Service has stayed graceful and conversant, and ours was quite enthusiastic.

Go for: Its classically handsome interior - particularly that leaves-on-water ceiling - and the well-edited, simple menu. 6902 Phillips Place Court; 704-556-7730; www.harpersrestaurants.com. (The Web site for the group's restaurants was slated to be brand-new this week.)

Aquavina, on The Green in Uptown, also has an idiosyncratic décor that has proven less durable since the restaurant opened about seven years ago - but the real problem is the food. Jason Pound left (he's now at Plaza Midwood's Soul Gastrolounge), Vincent Giancarlo is chef and steaks have taken a prominent place on the formerly seafood-and-whimsy-heavy menu. Which could be fine, but what we had was done dismally.

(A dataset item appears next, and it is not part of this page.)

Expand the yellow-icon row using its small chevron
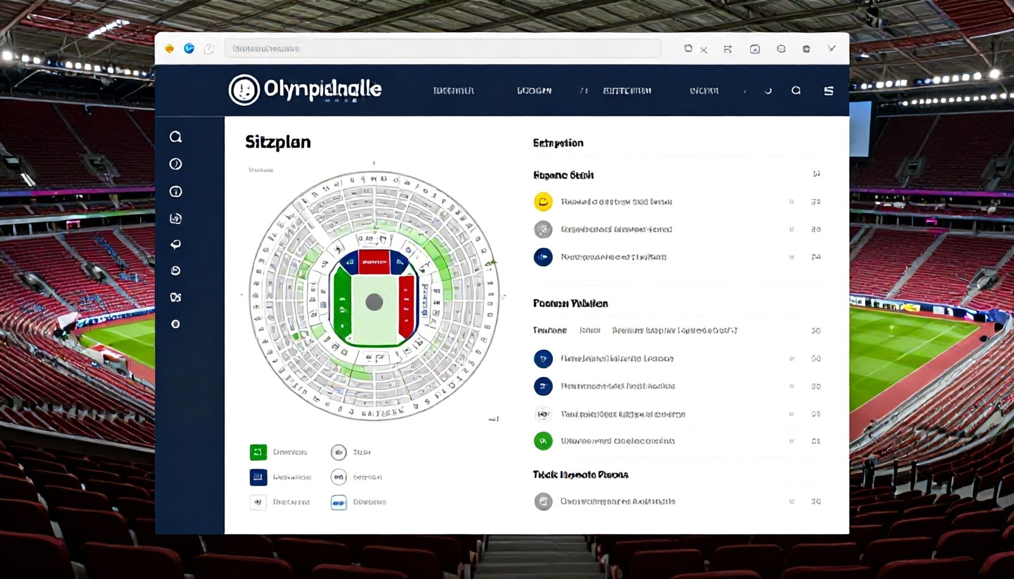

A monkfish special was watery and mushy, rather than the "poor man's lobster" texture one hopes for this fish. Surf & Turf Three Ways offered a mini-buffet of beef tenderloin and tiger shrimp that included three golf-ball-sized chunks of minimally flavored beef: two broiled identically and the third Thai-chile-glazed - which meant with a pool of sauce. All were barely warm. The shrimp were medium-sized: one "hushpuppy dusted" (fried, and very well, and hot, which one can surmise meant that all the dishes waited for this one little shrimp), one butter-poached (rubbery) and one minced into a dumpling, accompanied by the best of the entire plate: sweet and sour spinach with great flavor.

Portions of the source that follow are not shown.